I'm specifically testing the job queue part of my application. Clients talk to one of three clustered nodes. Each node runs a web server (a golang app) that provides an API. Underneath, the web server is talking to a local MariaDB 10.1 DB, multi-mastered to the others via Galera.

I learned:

job queues are a "known hard" problem in database design.
bad schema design cannot be overcome by horsepower in all cases

For my testing, setup two sets of nodes. In the first, all three nodes were in one DC. In the second, they were spread around the globe.

Client Setup

I built a client that does the following:

picks a random brain (1 of 3)
performs one of three operations:
- a count on its queue
- a retrieve from its queue (I preseeded thousands of fake test jobs)
- makes a result and adds to a results queue
lather, rinse, repeat 100 times

Retrievals are sub-kilobyte JSON but results are often multi-kilobytes due to logging.

I ran 8 of these workers simultaneously on a VM in Vultr's Silicon Valley DC.

System Config/Performance

On the DB side, even the smallest 512MB nodes didn't go below ~200MB free RAM under load. And they're doing other stuff - mail, DNS, etc.

MySQL was definitely busy but not insane - maybe topping at 60-ish percent. I never saw my golang web server in the top of top - go figure, a language built by Google is really really good at highly concurrent web services.

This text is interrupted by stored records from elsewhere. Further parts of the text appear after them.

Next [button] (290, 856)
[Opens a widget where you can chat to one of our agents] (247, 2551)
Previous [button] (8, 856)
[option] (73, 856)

I'm using julienschmidt's httprouter.

For the DB servers, some notes:

tx_isolation is set to READ-COMMITTED
innodb_buffer_pool is tuned down to 32MB because these are small boxes. I also tested with 128M. It spend up the LAN scenario but didn't change the WAN scenario much.
for the WAN scenario, I set all the wsrep_provider_options to the max I could find in terms of tolerance and window. I essentially took the galera doc's WAN tuning recommendations. Honestly, I didn't see a lot of difference.

Scenario 1:

3 nodes, all at DO SFO2 on 512M VMs. A typical result:

start time          : Fri Oct 21 15:30:53 PDT 2016
end time            : Fri Oct 21 15:30:59 PDT 2016
start epoch         : 1477089053
end epoch           : 1477089059
elapsed             : 6 seconds

Total Errors: 16
Error 1317 Query execution was interrupted        : 3
Error 1213 Deadlock found when trying to get lock : 3
Error 1205 Lock wait timeout exceeded             : 0
Error 1028 Sort aborted: Query exec interrupted   : 10

That is, of the 800 executions, 784 succeeded and 16 failed with errors. For this test, I just let them fail...real world, the client's config has the list of DB nodes so it'll retry through each node.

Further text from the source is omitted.